»»

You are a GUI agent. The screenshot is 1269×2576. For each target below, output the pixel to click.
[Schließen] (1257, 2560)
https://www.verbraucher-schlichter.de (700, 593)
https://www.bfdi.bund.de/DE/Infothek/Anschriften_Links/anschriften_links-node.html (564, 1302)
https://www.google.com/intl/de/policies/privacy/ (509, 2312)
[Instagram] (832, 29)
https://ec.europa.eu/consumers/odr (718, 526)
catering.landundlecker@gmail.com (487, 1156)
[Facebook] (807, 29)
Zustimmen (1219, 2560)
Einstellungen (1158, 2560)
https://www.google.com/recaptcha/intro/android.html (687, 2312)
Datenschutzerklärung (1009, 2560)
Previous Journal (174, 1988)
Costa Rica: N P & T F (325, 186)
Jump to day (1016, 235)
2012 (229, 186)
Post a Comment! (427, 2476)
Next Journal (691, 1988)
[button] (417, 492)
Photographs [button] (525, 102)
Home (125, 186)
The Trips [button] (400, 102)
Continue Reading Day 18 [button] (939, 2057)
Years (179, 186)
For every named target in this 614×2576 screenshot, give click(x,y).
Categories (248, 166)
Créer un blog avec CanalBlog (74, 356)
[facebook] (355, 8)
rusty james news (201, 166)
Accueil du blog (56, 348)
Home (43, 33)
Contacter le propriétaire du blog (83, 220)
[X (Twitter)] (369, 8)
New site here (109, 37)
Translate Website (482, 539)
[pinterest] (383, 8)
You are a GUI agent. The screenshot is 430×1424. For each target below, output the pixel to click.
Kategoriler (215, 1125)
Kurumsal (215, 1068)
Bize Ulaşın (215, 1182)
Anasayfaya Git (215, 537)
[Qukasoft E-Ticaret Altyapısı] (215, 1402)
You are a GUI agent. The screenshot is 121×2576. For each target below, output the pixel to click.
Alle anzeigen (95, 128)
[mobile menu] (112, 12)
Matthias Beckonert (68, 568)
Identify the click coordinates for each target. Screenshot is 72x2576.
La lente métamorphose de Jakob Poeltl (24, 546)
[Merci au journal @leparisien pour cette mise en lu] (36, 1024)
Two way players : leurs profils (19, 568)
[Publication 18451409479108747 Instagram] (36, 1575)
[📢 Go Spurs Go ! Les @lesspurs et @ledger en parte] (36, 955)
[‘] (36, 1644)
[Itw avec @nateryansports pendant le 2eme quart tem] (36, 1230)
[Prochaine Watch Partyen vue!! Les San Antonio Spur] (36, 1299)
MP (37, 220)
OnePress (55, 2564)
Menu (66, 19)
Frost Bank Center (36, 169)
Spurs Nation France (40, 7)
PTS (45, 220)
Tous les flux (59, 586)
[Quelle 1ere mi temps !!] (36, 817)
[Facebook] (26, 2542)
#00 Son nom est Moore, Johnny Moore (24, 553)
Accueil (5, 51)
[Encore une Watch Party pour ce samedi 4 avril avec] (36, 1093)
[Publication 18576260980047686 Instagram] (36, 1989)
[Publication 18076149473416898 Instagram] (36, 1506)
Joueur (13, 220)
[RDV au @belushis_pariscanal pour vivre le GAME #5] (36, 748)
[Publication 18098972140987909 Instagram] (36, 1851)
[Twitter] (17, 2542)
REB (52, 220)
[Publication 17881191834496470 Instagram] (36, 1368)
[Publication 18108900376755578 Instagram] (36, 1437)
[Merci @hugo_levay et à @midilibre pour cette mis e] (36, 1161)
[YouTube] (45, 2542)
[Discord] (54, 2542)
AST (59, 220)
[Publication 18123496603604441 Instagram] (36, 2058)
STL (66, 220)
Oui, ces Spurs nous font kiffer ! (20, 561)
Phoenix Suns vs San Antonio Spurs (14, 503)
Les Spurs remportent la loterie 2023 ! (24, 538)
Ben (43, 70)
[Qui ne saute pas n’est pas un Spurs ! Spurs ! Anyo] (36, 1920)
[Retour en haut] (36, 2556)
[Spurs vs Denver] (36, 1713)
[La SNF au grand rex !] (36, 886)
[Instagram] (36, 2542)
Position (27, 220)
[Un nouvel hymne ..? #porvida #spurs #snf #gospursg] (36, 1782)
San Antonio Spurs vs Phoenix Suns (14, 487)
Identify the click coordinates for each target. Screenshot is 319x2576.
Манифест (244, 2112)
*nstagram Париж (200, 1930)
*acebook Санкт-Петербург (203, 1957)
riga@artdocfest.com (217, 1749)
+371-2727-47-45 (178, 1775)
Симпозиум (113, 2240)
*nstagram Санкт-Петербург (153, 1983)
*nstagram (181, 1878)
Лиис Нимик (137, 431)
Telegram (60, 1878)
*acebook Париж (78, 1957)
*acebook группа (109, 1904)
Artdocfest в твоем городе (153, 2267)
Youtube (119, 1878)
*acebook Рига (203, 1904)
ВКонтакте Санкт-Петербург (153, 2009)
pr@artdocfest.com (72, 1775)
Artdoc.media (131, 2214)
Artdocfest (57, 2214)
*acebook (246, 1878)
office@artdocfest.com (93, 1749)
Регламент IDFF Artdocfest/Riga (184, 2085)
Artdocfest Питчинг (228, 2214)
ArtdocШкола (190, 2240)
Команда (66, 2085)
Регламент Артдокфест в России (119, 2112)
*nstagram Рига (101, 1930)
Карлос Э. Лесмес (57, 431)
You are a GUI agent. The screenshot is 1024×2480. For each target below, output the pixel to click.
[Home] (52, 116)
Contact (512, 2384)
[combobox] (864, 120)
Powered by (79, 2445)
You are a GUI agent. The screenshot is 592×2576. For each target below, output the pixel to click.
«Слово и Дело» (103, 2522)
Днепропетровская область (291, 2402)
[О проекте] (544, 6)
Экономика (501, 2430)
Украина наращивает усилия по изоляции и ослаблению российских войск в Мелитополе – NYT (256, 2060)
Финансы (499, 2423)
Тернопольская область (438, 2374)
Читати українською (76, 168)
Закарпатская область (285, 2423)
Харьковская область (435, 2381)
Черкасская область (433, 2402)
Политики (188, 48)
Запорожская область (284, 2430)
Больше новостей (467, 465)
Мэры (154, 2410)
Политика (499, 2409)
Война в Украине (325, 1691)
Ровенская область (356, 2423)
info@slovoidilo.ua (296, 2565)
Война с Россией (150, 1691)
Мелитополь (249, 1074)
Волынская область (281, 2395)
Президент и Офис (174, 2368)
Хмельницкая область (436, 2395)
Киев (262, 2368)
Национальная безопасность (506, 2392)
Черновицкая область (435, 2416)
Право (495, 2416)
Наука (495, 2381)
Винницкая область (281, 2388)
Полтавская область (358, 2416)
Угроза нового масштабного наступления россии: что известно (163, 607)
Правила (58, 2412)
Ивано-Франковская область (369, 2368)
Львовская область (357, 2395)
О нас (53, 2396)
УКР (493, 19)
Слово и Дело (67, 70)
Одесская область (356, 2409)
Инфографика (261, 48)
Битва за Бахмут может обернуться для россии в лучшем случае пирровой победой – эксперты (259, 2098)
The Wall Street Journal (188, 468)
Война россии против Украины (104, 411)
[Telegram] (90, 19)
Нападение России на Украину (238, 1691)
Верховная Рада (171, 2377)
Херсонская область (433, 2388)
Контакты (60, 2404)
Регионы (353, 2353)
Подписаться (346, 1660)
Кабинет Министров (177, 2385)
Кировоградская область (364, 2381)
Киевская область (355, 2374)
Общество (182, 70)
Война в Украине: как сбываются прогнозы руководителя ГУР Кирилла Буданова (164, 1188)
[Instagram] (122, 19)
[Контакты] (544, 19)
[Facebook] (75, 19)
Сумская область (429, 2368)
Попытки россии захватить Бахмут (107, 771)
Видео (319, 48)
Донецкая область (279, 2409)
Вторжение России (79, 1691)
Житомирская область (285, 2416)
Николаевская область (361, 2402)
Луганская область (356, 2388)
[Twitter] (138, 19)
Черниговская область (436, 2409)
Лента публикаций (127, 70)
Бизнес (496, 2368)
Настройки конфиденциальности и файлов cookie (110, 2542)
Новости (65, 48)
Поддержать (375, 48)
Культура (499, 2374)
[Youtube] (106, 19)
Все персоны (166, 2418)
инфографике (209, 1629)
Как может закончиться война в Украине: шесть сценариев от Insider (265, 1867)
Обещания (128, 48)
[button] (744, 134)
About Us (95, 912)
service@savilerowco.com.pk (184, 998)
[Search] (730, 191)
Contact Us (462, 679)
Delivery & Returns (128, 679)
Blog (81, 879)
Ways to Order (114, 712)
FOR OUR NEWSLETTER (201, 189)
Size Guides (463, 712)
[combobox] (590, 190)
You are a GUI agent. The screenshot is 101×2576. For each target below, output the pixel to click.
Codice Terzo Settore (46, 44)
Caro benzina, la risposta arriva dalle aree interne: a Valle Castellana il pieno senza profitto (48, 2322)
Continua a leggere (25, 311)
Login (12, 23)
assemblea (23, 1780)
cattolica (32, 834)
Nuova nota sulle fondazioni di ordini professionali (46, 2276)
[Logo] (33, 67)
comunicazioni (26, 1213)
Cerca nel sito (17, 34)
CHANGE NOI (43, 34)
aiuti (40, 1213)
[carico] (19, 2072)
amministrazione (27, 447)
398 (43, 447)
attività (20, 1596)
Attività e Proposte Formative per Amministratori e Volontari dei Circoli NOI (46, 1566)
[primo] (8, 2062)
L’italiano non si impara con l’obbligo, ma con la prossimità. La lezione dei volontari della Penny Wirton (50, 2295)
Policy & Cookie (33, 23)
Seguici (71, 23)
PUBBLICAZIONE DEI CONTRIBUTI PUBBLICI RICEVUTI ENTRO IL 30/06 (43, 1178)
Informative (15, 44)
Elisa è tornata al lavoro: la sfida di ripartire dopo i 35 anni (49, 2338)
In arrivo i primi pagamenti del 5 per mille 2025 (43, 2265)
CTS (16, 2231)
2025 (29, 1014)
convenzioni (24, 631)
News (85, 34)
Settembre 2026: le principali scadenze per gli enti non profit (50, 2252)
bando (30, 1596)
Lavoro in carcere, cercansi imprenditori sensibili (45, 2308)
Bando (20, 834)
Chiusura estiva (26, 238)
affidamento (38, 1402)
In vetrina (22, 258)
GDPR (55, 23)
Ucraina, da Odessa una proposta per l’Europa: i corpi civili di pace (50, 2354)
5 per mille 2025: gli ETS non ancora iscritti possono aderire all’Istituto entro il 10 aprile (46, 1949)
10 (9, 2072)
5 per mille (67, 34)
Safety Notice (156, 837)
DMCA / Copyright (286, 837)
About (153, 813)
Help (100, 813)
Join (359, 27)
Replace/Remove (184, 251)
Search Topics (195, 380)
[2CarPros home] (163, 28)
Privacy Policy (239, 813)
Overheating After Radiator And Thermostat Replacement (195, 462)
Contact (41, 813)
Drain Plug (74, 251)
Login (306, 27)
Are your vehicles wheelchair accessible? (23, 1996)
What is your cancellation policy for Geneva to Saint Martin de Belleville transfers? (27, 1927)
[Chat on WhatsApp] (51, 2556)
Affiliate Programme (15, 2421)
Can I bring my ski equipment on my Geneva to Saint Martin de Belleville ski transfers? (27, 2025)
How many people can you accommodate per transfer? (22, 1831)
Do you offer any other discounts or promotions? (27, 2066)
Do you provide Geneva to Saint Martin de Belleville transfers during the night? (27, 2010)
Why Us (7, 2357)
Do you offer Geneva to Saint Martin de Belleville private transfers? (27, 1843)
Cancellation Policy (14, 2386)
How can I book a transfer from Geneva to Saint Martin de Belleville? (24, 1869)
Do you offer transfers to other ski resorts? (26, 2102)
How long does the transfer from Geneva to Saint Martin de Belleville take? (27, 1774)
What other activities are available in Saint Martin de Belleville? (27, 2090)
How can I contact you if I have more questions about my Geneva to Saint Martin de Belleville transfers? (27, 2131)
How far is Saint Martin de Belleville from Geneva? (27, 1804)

««

— TO DO —
Find every line above where the word "Merci" occurs, and copy that line.

— EXERCISE OUTPUT —
[Merci au journal @leparisien pour cette mise en lu] (36, 1024)
[Merci @hugo_levay et à @midilibre pour cette mis e] (36, 1161)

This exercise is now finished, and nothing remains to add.